I could hardly understand that because the British Museum is the oldest, and one of the largest museums in the world. I silently questioned, where else can you see some of the greatest treasures of all time under one roof? I had read that you can see at first hand The Elgin Marbles, The Portland Vase, The Lewis Chessmen, The Sutton Hoo Treasure, to name only a few of the wondrous collections awaiting the visitor. The temporary exhibition of the Treasures of Tutankhamun, held by the British Museum since 1972, was the most successful in British history, attracting millions. Having been to the Cairo museum in Egypt, I wanted to see some of the items which I did not see there. Needless to say, I was later fascinated by the Egyptian Mummies and other finds from Tutankhamen’s past. I was also totally inspired by the superb exhibition of prints and drawings available no where else in the world. I was told to allow plenty of time for the visit because the British Museum is a vast storehouse of treasures. I gave a whole day which was not near enough and realized what the cabbie meant where he said a whole week.

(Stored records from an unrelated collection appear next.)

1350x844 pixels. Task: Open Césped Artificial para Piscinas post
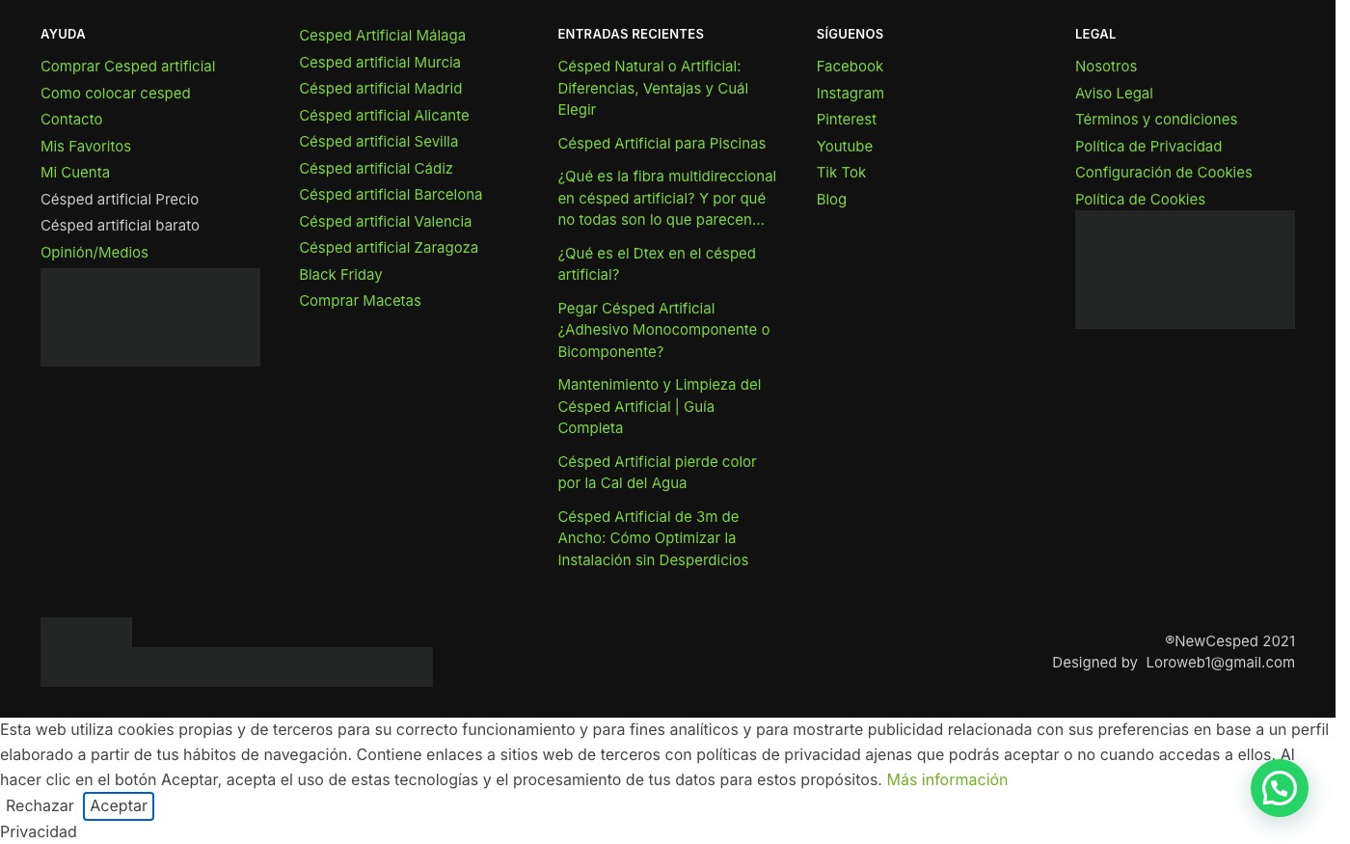pyautogui.click(x=662, y=144)
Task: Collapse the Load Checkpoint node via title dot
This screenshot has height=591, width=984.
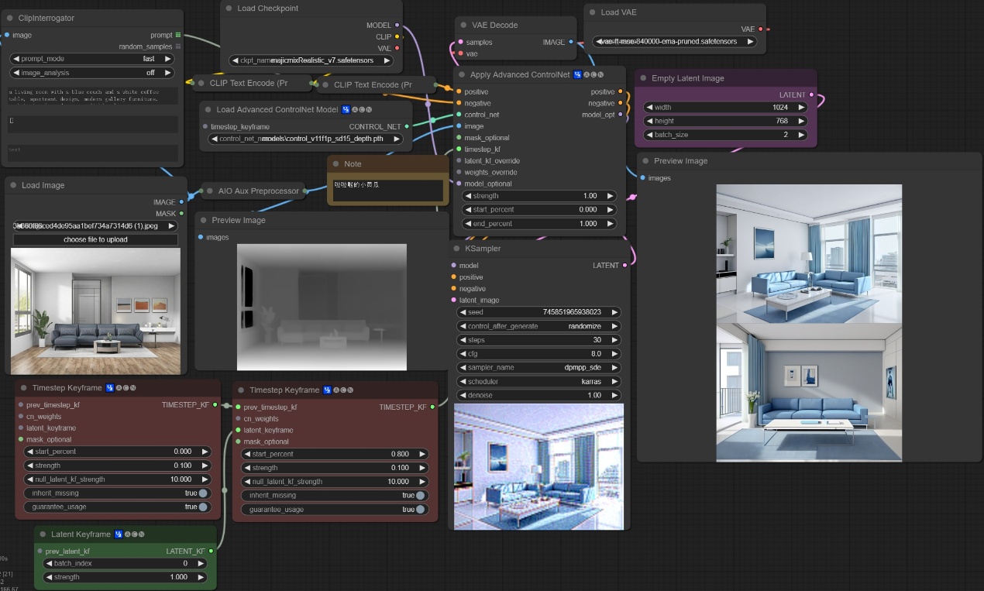Action: [229, 9]
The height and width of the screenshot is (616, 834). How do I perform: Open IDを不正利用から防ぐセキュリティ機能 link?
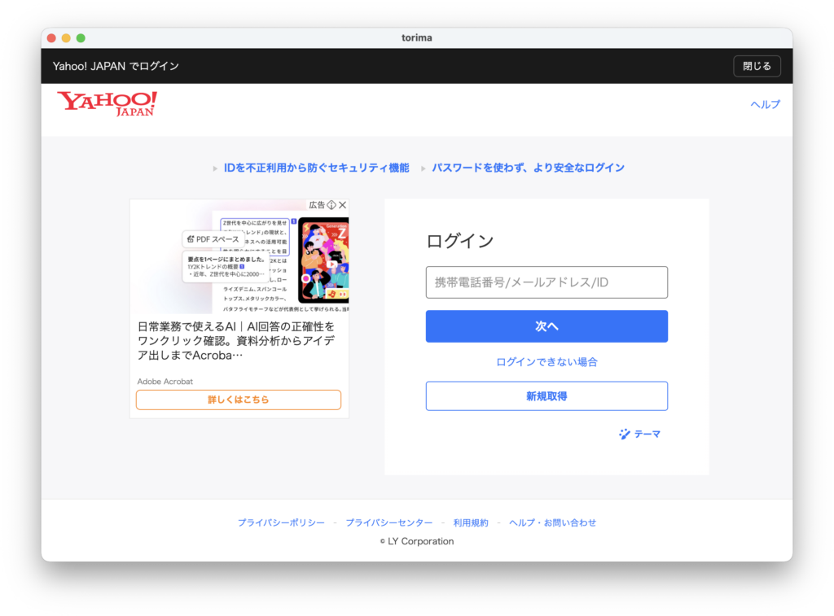tap(316, 168)
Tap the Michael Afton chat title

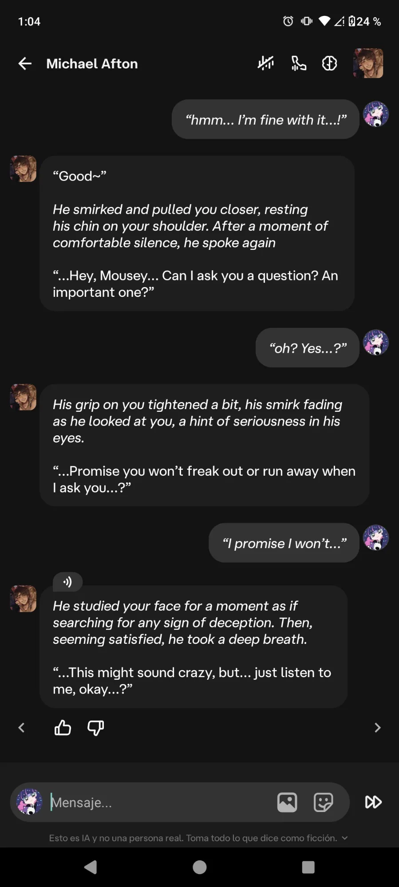click(92, 64)
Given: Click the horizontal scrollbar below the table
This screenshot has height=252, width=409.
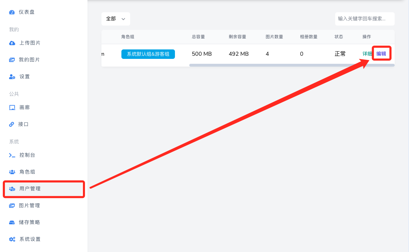Looking at the screenshot, I should 292,65.
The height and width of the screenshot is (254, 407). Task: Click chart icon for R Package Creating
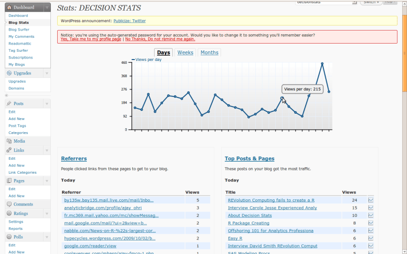[x=371, y=223]
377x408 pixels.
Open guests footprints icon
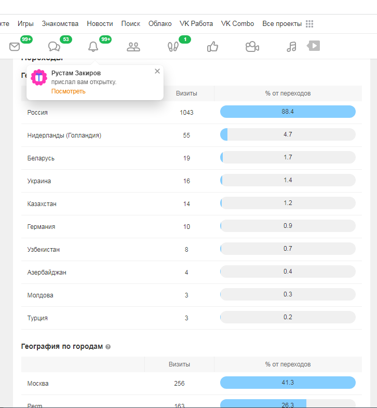coord(173,47)
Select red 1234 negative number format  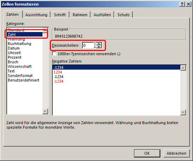coord(58,72)
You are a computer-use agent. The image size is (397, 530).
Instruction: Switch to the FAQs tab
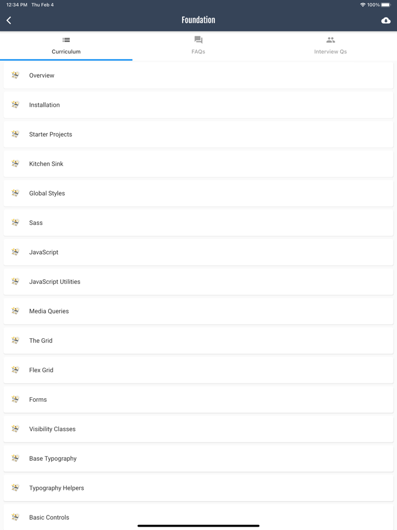click(x=198, y=45)
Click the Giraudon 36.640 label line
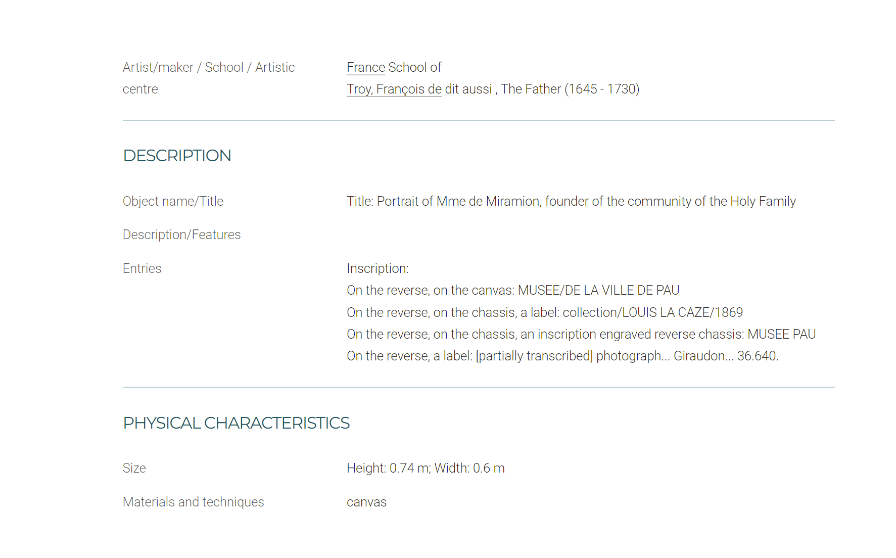 (x=562, y=356)
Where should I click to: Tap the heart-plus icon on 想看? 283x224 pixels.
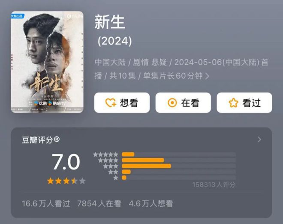(x=111, y=103)
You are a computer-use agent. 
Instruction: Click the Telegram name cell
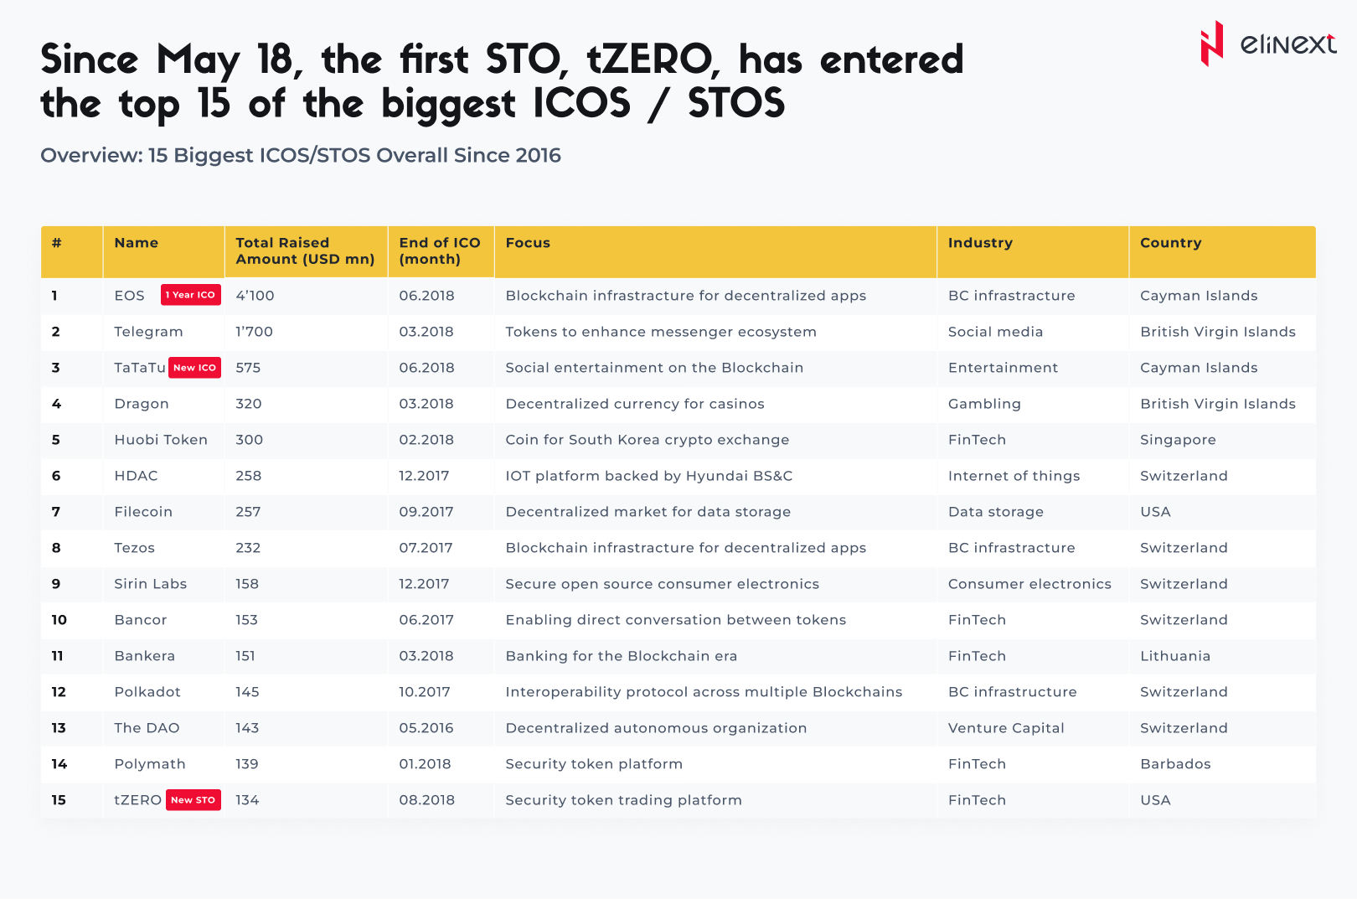(148, 332)
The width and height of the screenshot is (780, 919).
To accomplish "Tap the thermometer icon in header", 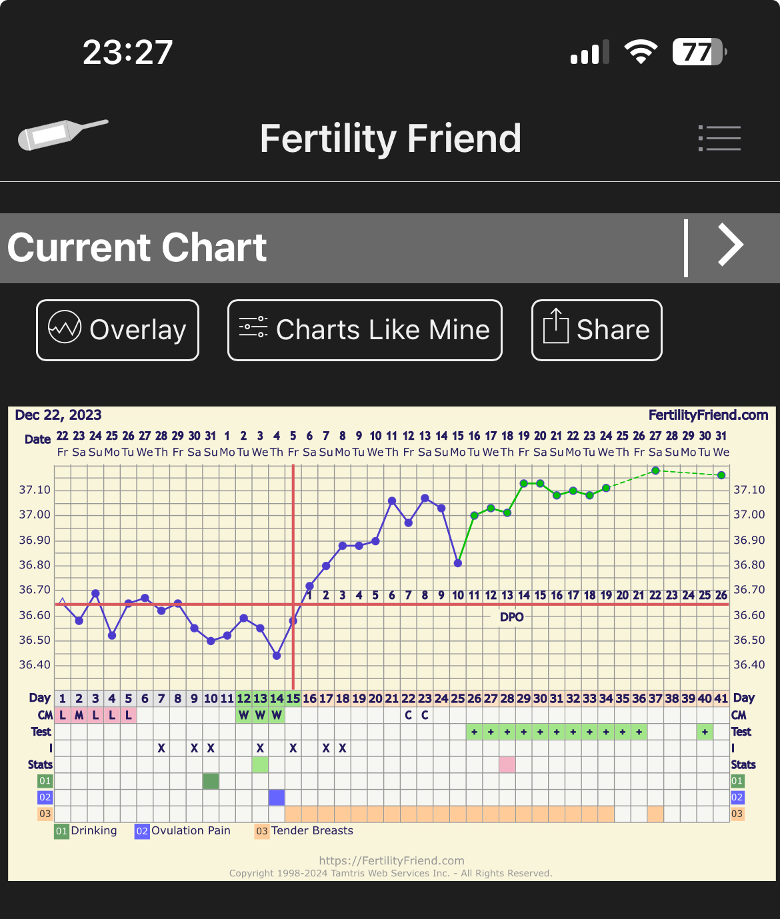I will click(62, 134).
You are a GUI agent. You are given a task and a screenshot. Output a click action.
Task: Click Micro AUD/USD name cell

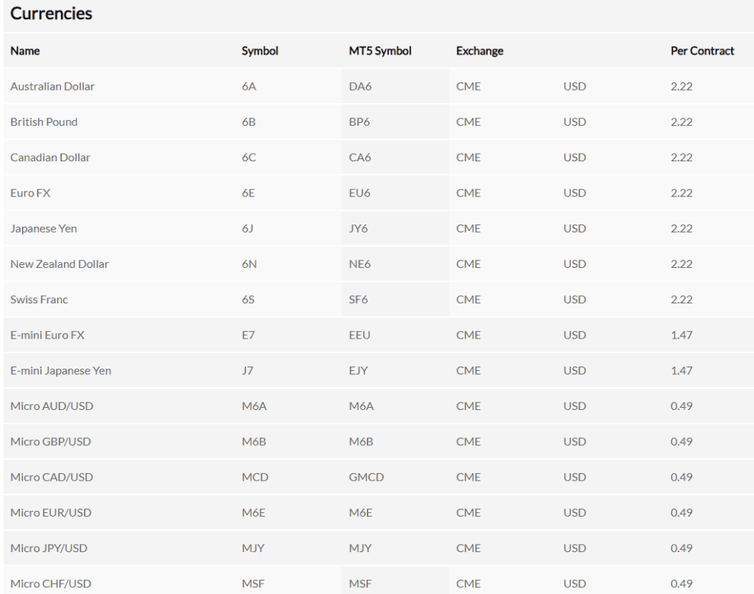52,406
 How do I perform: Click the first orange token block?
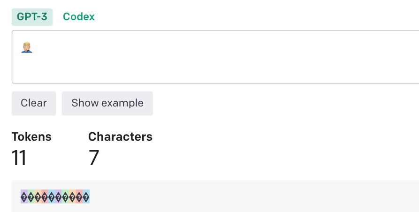38,197
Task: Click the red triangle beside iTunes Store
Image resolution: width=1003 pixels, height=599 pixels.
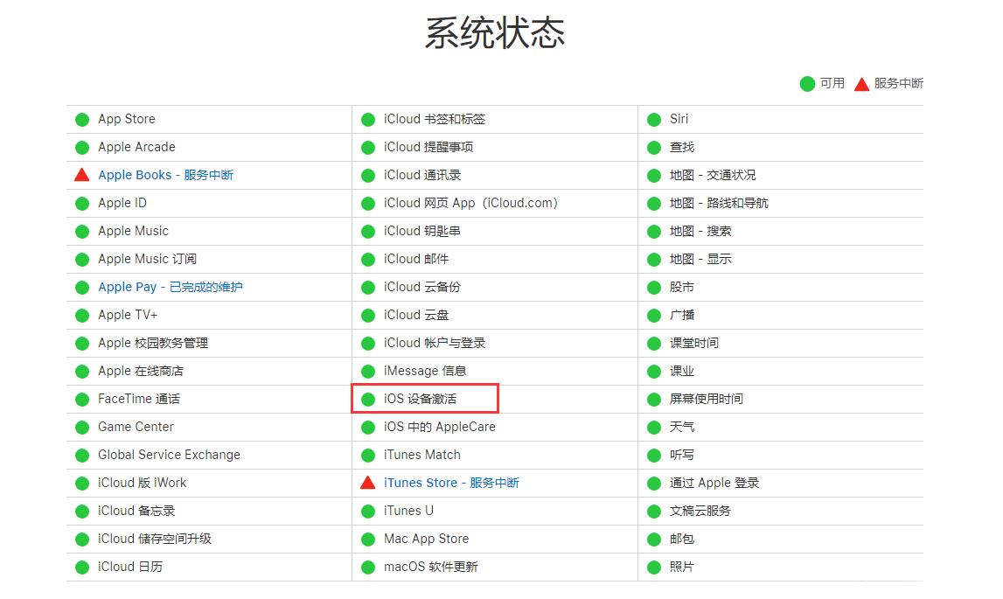Action: click(x=368, y=483)
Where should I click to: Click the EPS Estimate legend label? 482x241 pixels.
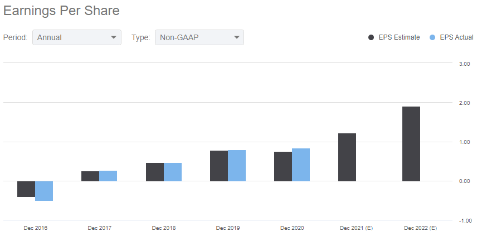(399, 37)
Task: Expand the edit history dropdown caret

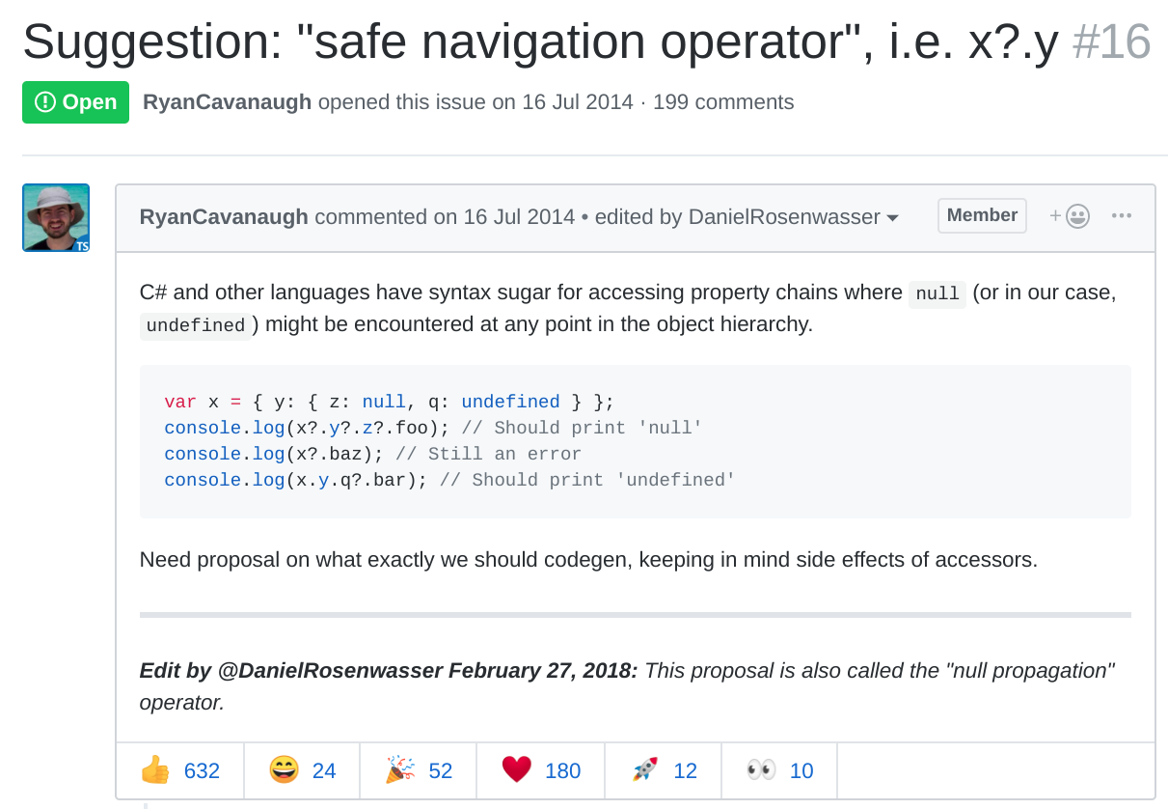Action: point(894,218)
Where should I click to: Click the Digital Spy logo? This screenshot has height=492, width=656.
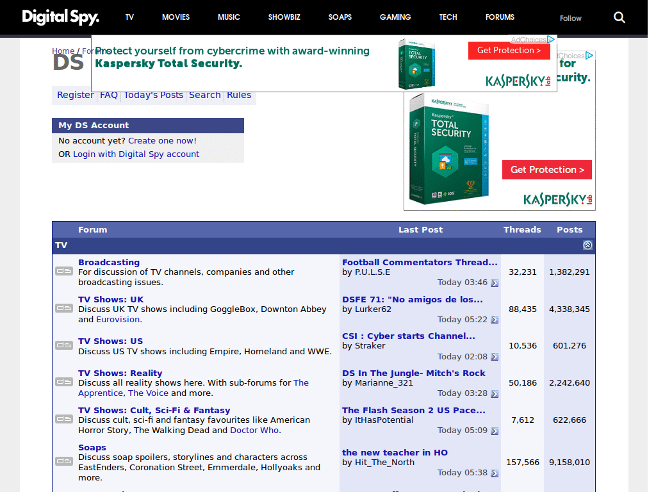coord(60,17)
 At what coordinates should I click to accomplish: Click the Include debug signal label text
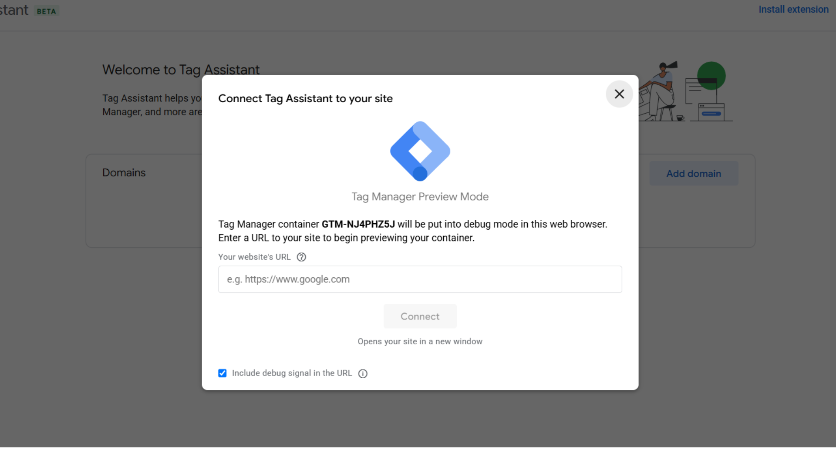point(292,373)
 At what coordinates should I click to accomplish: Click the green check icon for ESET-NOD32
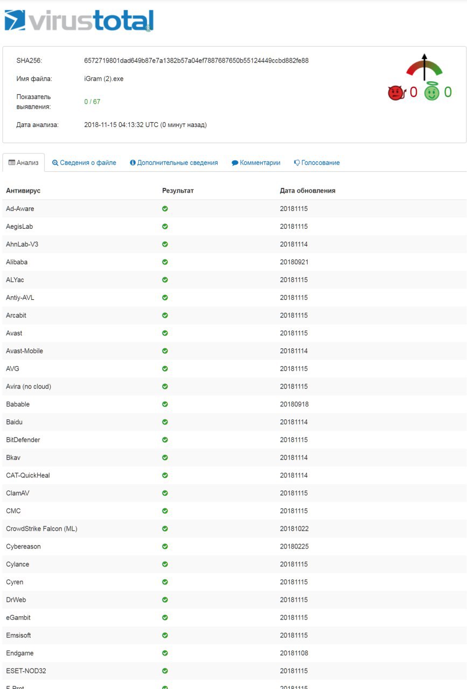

All through the day I kept wondering how this storehouse began and where many of the items it preserved came. After some research, my questions were answered. In 1753 the Government of the day bought the collection of Sir Hans Sloan, a wealthy Doctor who practiced in Chelsea. The collection consisted of over 80,000 curios including fossils, plants, coins, medals and prints. This unlikely assortment formed the beginning of what has become certainly the biggest, and probably one of the best museum collections in the world. An act of Parliament established the British Museum as the world's first public museum. The Cottonian Library formed by the Harleys, Earls of Oxford, was immediately added to the collection. In 1757 George II presented The Royal Library to the museum. In 1823 George III conferred on the museum the right to a copy of every book printed. This right continues to the present day.
Today, the British Museum is home to no less than six and a half million objects and has ninety four permanent and temporary exhibition galleries. An Education Department provides a wide range of services for adults and children. Other departments are Coins and Medals, Egyptian Antiquities, Ethnography, Greek and Roman Antiquities, Japanese Art, Medieval and Later Art, Oriental Antiquities, Pre-Historic and Romano-British Antiquities, Prints and Drawings, and Western Asiatic Antiquities.
My wife and I talked into the night about what I saw and was kind to listen. Before slowing entering into my sleep, I can remember her words, “Whew, I am sure glad you spared me all that walking.”
I can only imagine what heaven will be like. The holy scriptures describe it as a beautiful place. As I grow older I know I will enjoy that which the good Lord has arranged for us.